LA SÉNATRICE CONTRE LA LOI DE 1905
La jurisprudence administrative considère en effet que les libertés de réunion et de culte sont des libertés fondamentales, la liberté de culte découlant de l’article 1er de la loi de 1905 concernant la séparation des Églises et de l’État. En d’autres termes, lorsqu’un édile porte atteinte à la liberté de culte, il viole la loi de 1905 et donc les fameuses « valeurs de la République ». C’est pour le moins surprenant s’agissant d’une élue qui défend bec et ongles la « laïcité ».
Jacqueline Eustache-Brinio a été la rapporteure d’une commission d’enquête du Sénat portant « sur les réponses apportées par les autorités publiques au développement de la radicalisation islamiste et les moyens de la combattre ». Cette commission a été créée en novembre 2019 après l’attentat commis au couteau dans l’enceinte de la préfecture de police de Paris le 3 octobre 2019 par l’un de ses fonctionnaires.
Pendant plusieurs mois, elle a traqué les moindres manifestations du fait religieux musulman dans toutes les sphères de la société : école, éducation, sport, lieux de culte. Si le rapport final, rendu le 7 juillet 2020, prend soin d’affirmer que l’islam et les musulmans, de même que l’exercice paisible de leur culte, ne sont pas visés, le sous-texte de ce rapport laisse penser que toute manifestation visible de l’islam déplait aux sénateurs. Ainsi écrivent-ils que : « ce renouveau religieux[de l’islam] s’accompagne pour certains d’une volonté d’affirmation de leur croyance dans l’espace public, dans l’entreprise, dans l’école, et de reconnaissance par les institutions et les services publics, ce qui entre en conflit avec les lois de la République et la laïcité. »

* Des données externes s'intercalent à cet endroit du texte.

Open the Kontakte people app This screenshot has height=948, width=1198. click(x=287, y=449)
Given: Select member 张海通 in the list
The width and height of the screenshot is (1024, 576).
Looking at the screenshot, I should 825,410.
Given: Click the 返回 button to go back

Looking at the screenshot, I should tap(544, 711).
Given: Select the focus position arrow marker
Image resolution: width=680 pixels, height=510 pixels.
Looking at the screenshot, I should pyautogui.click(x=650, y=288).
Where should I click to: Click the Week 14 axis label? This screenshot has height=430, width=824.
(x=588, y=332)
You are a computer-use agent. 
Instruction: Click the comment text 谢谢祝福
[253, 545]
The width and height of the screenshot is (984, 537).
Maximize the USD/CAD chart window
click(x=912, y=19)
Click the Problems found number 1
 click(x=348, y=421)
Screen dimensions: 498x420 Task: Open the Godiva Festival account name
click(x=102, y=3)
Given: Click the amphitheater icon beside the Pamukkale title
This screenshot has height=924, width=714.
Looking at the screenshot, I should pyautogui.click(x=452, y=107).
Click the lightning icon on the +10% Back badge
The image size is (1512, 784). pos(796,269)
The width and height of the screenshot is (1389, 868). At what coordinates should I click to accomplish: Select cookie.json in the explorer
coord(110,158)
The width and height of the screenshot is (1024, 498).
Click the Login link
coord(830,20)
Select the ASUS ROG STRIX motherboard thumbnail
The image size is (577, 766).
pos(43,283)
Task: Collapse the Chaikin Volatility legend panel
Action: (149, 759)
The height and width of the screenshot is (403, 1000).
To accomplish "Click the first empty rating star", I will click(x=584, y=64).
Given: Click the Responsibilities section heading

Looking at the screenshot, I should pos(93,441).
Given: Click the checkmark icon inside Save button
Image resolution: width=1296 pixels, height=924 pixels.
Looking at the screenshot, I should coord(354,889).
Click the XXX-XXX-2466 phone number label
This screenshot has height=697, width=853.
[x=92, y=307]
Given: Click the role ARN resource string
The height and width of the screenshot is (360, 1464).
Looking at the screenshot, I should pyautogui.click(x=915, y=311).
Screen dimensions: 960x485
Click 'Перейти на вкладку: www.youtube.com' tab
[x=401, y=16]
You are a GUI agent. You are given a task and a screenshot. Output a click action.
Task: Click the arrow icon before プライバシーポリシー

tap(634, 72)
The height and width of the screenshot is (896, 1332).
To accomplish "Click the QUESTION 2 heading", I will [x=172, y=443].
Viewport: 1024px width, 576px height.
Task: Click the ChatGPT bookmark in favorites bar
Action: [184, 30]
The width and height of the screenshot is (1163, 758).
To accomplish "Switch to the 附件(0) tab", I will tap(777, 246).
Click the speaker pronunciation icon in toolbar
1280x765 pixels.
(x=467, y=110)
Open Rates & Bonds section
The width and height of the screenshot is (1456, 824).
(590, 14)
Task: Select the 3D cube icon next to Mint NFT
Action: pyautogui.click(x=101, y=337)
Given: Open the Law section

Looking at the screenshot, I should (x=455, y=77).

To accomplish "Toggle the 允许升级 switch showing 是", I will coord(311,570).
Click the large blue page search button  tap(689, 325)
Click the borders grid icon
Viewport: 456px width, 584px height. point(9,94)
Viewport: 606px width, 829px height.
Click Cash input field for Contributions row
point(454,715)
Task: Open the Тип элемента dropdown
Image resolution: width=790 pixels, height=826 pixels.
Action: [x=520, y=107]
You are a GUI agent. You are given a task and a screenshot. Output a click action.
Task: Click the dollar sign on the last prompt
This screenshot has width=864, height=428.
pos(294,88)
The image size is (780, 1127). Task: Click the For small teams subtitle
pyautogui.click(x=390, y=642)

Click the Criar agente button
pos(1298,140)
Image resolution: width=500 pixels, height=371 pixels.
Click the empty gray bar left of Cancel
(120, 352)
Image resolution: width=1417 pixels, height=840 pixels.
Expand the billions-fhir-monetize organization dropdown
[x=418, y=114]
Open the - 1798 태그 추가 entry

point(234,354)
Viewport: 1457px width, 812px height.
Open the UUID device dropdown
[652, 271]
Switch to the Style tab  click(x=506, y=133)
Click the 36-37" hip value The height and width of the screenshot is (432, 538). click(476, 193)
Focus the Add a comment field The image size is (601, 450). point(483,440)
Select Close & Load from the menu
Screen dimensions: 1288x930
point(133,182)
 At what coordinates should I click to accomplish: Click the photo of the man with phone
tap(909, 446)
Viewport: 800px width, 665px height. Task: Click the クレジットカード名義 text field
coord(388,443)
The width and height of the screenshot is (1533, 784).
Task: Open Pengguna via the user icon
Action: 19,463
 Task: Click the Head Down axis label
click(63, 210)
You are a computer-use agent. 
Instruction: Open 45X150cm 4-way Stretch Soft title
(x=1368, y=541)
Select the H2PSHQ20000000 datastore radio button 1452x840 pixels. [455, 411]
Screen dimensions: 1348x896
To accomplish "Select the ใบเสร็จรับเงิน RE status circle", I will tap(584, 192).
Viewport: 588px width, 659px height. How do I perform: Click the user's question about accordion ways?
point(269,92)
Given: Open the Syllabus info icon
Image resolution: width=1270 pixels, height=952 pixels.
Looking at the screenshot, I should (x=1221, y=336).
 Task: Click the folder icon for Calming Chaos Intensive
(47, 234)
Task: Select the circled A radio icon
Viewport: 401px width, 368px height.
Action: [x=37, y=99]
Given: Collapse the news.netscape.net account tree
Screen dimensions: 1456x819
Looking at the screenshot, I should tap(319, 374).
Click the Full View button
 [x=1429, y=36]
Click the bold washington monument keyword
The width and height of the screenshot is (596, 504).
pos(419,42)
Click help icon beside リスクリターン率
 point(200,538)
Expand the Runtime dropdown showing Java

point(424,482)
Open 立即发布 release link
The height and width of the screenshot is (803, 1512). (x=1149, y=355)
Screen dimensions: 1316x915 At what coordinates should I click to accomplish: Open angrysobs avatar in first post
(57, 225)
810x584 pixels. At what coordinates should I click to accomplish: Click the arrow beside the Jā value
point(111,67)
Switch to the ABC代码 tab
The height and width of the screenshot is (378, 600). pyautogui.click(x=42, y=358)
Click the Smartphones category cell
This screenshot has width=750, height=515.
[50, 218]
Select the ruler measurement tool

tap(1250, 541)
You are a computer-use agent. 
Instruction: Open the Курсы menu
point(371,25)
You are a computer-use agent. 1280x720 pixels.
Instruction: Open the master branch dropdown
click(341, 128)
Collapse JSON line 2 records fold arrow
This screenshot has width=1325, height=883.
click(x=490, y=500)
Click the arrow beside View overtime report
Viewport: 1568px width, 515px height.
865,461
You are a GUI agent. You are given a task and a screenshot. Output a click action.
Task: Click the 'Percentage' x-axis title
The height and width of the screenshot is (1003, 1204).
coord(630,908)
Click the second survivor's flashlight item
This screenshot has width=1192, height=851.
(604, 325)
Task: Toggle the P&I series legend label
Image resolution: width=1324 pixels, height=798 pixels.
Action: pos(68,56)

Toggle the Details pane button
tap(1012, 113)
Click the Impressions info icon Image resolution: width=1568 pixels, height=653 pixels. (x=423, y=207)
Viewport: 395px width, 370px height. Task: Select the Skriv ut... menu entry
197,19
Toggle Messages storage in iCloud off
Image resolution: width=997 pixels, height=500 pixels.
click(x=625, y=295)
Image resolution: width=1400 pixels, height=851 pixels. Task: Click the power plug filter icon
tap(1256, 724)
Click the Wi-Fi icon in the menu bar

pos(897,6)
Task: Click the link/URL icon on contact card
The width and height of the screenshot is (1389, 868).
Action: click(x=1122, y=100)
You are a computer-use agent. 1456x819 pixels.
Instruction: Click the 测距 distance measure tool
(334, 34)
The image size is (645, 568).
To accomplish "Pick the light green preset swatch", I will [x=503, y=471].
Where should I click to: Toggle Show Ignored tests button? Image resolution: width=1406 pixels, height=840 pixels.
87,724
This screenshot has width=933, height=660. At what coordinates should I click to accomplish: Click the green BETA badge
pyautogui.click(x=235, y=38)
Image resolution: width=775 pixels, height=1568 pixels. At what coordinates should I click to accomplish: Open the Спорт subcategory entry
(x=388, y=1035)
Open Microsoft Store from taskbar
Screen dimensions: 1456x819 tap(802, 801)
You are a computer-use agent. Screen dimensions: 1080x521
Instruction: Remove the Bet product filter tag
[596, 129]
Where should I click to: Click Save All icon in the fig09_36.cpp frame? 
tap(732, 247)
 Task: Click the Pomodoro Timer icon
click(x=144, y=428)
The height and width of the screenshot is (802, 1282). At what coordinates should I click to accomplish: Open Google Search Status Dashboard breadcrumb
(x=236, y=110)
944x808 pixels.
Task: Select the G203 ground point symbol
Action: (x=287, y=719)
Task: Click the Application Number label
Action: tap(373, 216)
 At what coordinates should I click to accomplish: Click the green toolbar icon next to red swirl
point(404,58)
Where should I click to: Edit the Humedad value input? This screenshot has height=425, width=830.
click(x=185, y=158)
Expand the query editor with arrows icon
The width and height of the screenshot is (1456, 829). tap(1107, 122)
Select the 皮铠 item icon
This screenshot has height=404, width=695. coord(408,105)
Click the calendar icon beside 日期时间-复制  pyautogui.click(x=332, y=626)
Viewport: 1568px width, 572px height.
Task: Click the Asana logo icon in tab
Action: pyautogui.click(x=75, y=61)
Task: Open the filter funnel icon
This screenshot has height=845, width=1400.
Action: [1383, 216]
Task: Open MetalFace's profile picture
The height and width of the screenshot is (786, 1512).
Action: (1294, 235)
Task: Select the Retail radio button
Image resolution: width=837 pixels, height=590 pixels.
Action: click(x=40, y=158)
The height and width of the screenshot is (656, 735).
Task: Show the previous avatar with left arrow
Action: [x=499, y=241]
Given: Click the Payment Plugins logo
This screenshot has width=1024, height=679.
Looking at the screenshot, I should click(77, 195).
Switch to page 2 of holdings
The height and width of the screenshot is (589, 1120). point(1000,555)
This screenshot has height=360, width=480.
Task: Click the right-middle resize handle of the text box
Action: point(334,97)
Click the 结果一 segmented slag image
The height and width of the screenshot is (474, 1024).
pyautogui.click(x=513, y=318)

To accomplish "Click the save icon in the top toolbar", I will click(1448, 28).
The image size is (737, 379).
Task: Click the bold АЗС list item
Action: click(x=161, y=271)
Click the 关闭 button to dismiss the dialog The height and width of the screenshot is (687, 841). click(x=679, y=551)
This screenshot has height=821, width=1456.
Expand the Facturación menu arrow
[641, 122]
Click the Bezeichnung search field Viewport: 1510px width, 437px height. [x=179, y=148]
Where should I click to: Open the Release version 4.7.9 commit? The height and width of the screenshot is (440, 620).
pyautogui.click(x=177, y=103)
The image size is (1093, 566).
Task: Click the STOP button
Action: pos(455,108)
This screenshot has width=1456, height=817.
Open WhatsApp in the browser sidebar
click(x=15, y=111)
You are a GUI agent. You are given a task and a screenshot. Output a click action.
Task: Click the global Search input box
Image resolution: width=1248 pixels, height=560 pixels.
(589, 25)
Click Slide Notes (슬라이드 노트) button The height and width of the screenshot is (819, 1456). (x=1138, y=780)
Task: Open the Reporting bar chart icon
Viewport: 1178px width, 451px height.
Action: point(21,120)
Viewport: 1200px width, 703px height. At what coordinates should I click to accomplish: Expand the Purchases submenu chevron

Cette affirmation est étonnante : il n’est en effet pas interdit par la loi d’affirmer sa croyance dans l’espace public, tant que celle-ci ne trouble pas l’ordre public. Le postulat de contrariété avec les lois de la République est également consternant : aucune règle de droit précise n’est indiquée comme étant violée par ces manifestations visibles de l’islam.
Le rapport — comme, du reste, nombre de prises de position dans l’espace politique — est truffé de références vides aux « lois, règles ou valeurs de la République » avec ce postulat maintes fois répété qu’il y serait porté atteinte par des musulmans qui refuseraient l’égalité entre les sexes, exigeraient des plats halal à la cantine ou se présenteraient sur des listes électorales (le rapport dénonce l’« entrisme sur les listes électorales », alors que se présenter aux élections est un acte démocratique autant qu’une preuve d’intégration). Ces références sont dénuées de toute substance, car il n’est jamais fait mention d’un texte de loi qui serait effectivement violé par tel ou tel comportement.
Si la commission d’enquête du Sénat ne faisait initialement référence qu’à la « radicalisation islamiste », elle a finalement adopté le terme de « séparatisme », probablement sous l’influence du président de la République. En effet, dans son discours de Mulhouse du 18 février 2020, Emmanuel Macron a exprimé son « sentiment aussi qu’il y a des parties de la République qui veulent se séparer du reste », dénonçant « la volonté de ne plus respecter la loi […] « au nom d’une religion ». C’est donc à l’aune de ce « séparatisme islamiste » que la commission du Sénat va poursuivre ses auditions et travaux pour affirmer que « le développement d’un “séparatisme islamiste” dans les territoires de la République s’est accéléré au cours des vingt dernières années ».
UNE APOLOGIE DES DICTATURES ARABES
Les sénateurs croient ainsi mettre à jour la « révolution salafiste des années 1990 » et simultanément une « islamisation de la société française ». Ils semblent même regretter que les « islamistes » n’aient pas été réprimés en France comme ils le furent dans les pays arabes : « Alors que les pays arabes s’engageaient dans une répression contre les islamistes, qu’il s’agisse du régime du président Ben Ali en Tunisie ou de l’armée en Algérie, la France ou le Royaume-Uni, par exemple, choisissaient au contraire d’accueillir des islamistes sur leur sol. »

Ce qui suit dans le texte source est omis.